The water washes down the drain. The water moves the bright green shower curtain. It feels nothing like rain.
Kite stops the shower and wraps himself in a red towel. He leaves his clothes, and Ging follows him out. They sit on the bed together and Ging strokes Kite’s soft, damp hair.
‘Do you want to die?’ Ging says to Kite’s hair. ‘Are you gonna kill yourself?’ Ging says to Kite’s hands.

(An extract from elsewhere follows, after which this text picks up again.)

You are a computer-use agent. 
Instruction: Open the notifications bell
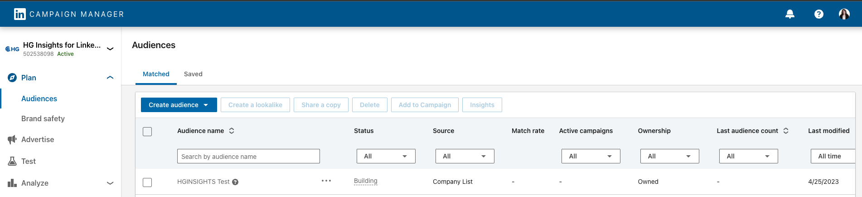tap(789, 14)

‘No,’ Kite says. ‘I don’t want to fucking die. I want to live. I want to live until I’ve had every wrong righted. I want to live until I can’t fucking remember them. Until I can’t remember fucking anything.’
‘Okay,’ Ging says. He holds Kite’s hand. ‘You’re really brave.’

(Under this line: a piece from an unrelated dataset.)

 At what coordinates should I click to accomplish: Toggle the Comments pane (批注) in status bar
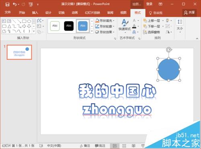point(100,146)
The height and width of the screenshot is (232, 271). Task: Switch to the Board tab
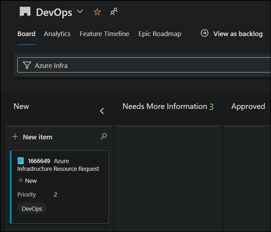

Kite cries. Kite cries, and his shoulders shake, and his sobs fill the room and turn the silence into something bitter and too elongated.
Ging holds Kite, arms firm around him. He says, ‘I’m not gonna let you go.’
Kite sobs, and his sobs turn into a wail, and a dog starts to bark, and Kite falls forward, crumpling over his own knees, shaking and silent.
Ging holds him, and his breath is hot on Kite’s ear, and he says, ‘I’m gonna keep you safe.’
And Kite cries because he doesn’t know what safe is so he doesn’t know how he’s supposed to feel.
Kite wakes up at noon and Pariston is sitting on the balcony, dressed in white and lilac, petting the dogs, eating a croissant.
‘Good morning,’ Pariston says.
‘Morning,’ Kite answers and stumbles up to get dressed. He puts on a shirt and shorts and gets a mango smoothie from the fridge and takes it out on the balcony. ‘Where’s Ging?’
‘Ran out without an explanation.’
‘Okay.’ Kite sits on the chair and puts his feet on the railing. His toe nails are black, dotted with sparkles like stars. He stares at them dully, sipping his smoothie.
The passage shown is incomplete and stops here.